See references/pricing_fields.md for the full schema and unit gotchas (notably that web_search is per call, not per token, and -1 means variable pricing on router models).

Filter flags

FlagEffect
--family PREFIXid starts with PREFIX, e.g. anthropic/, openai/, qwen/
--keyword Kcase-insensitive substring match on id or name
--min-ctx / --max-ctxcontext-length window
--has-image / --has-audio / --has-video / --has-fileinput modality
--outputs-imageoutput modality contains image
--freeprompt == 0 AND completion == 0
--has-cacheinput_cache_read is priced
--has-reasoning-priceinternal_reasoning is priced

Sort keys

id (default), prompt, completion, input_cache_read, input_cache_write, web_search, internal_reasoning, ctx.

Missing values sort to the end regardless of direction.

Use --desc to sort in descending order (e.g. most expensive first).

Output formats

  • Default: aligned text table with all 8 pricing columns
  • --json: structured JSON output (ideal for programmatic consumption)
  • --stats: print coverage statistics (how many models have each pricing field, modality breakdown)

Typical analyses

# Cheapest cache_read among vision-capable 1M-context models
python3 scripts/analyze.py --has-image --min-ctx 1000000 \
    --has-cache --sort input_cache_read --limit 10

# All free models that take image input
python3 scripts/analyze.py --free --has-image

# Most expensive models (per prompt)
python3 scripts/analyze.py --sort prompt --desc --limit 15

# Reasoning-priced models
python3 scripts/analyze.py --has-reasoning-price

# Models with image output (image generators)
python3 scripts/analyze.py --outputs-image

# JSON output for programmatic use
python3 scripts/analyze.py --family anthropic/ --json

# Coverage statistics
python3 scripts/analyze.py --stats

Provider cheat sheet

See references/model_families.md for the full list of provider prefixes and naming conventions (-thinking, -vl, :free, etc.).

Common ones:

  • anthropic/, openai/, google/, x-ai/ — frontier
  • meta-llama/, deepseek/, qwen/, mistralai/, nvidia/, microsoft/, amazon/
  • openrouter/auto, openrouter/fusion — variable-price routers (-1)

Notes & caveats

  • web_search is per call, not per token — the script displays it as $/1M calls (i.e. the value is dollars per 1M invocations).
  • -1 for prompt / completion means variable pricing (router models).

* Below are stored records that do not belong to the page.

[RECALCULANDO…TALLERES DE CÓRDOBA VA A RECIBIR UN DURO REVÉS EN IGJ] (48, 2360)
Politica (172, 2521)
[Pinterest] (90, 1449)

The script filters these out of numeric columns and renders -.
  • Not all models expose every pricing field. Use --stats to see current coverage for each field.
  • modality is the legacy compact string; the input_modalities / output_modalities lists are canonical.
  • top_provider.context_length may be smaller than the model's own context_length for a specific provider endpoint.